Blanche Evans is a writer/editor and CEO of evansEmedia. Formerly, she was a senior editor with Realty Times, where she was named by REALTOR® Magazine as one of the most influential people in the real estate industry.
Is Working from Home a Smart Choice?
Making the decision to forgo the brokerage office environment and work from home raises lots of important issues. Here's how to sort them through.
August 1, 2006
In a profession such as real estate, the question often arises: Is it better to work from home or work from a brokerage office? There are benefits and drawbacks of both, and making a decision requires you to ponder many questions. Among them:
- Can you really do without the weekly meeting at the office, floor time, volunteer work, networking, and other things that go along with being part of an office? If you’re relatively new to the business, there are countless benefits to meeting as many practitioners as possible and networking with them. It’s smart to attend their open houses with them and to share the cost of marketing and business services. You can organize buyer caravans if the office has several listings in the same neighborhood.
- What’s your relationship with your broker? If you’re not happy where you are, either your broker isn't doing enough for you or you aren't doing much for the brokerage … or both. Perhaps that's why you think you'll prosper more in a different environment. You might consider moving to a different brokerage if you feel that disconnected.
- What support do you need? Many practitioners are tempted by "license hanger" brokerages that promise high splits in exchange for few services. However, a high split doesn’t do any good if you aren't making sales. It's far better to start with a broker who can provide the technologies, training, support services, and brand appeal. Your split will be less at first, but there's a reason for that — you'll have a much greater chance of capturing buyers and sellers using your broker's help and prestige.
- Are your kids driving your decision to work from home? Real estate can be a flexible field, and a lot of people choose to get into the profession because of that. Working from home allows you certain opportunities, such as attending your child’s ball game or recital even if those events are during “regular business hours,” and volunteer at your child's school — it's a great way to prospect. You can get familiar with the federal Teacher Next Door program to help local teachers become home owners. But again, you must have strong discipline to work with your kids in the house. You have to limit interruptions so you can devote time to customers and clients. You must watch your time closely to ensure that what should be a full-time job with flexible hours to turn into a part-time job.
- Have you considered all of your expenses? If your broker provides you with a place to work, you can't write off your home office on your income taxes. If you could prove to the IRS that you don't have an office anywhere else but home, that's a different story. The write-offs could be substantial, but so are the costs. Setting up shop on the dining room table isn't going to work. You need a dedicated office space that's yours and yours alone.

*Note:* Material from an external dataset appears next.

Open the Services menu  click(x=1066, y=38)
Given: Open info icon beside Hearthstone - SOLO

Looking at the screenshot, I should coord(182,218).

- Do you have the tools to stay connected? At the very least, today's computer networking software, hand-held devices and e-mail-ready cell phones means it's easy to stay connected. If you’re intent on working at home, make sure you have the tools to be efficient: a wireless laptop you can slam shut and take to the car, a cell phone with Bluetooth technology, wireless e-mail, and a headset.
- Will you stay committed to networking? Networking is an important part of the job; make sure you attend all MLS, brokerage, and industry events that you can. To keep your name in front of people, make sure you include a lot of networking phone calls to your colleagues in your daily prospecting routine.
As you begin to answer these questions, you may find that making a decision is more complicated that it first seemed. Working from home sounds like a time-saving, convenient option — and it could be.
But it requires a lot of discipline not to fritter away the time you're saving by not commuting. You may start out with enthusiasm, but quickly find yourself wandering around the house in your pajamas, unfocused or unmotivated, drinking coffee and doing the laundry.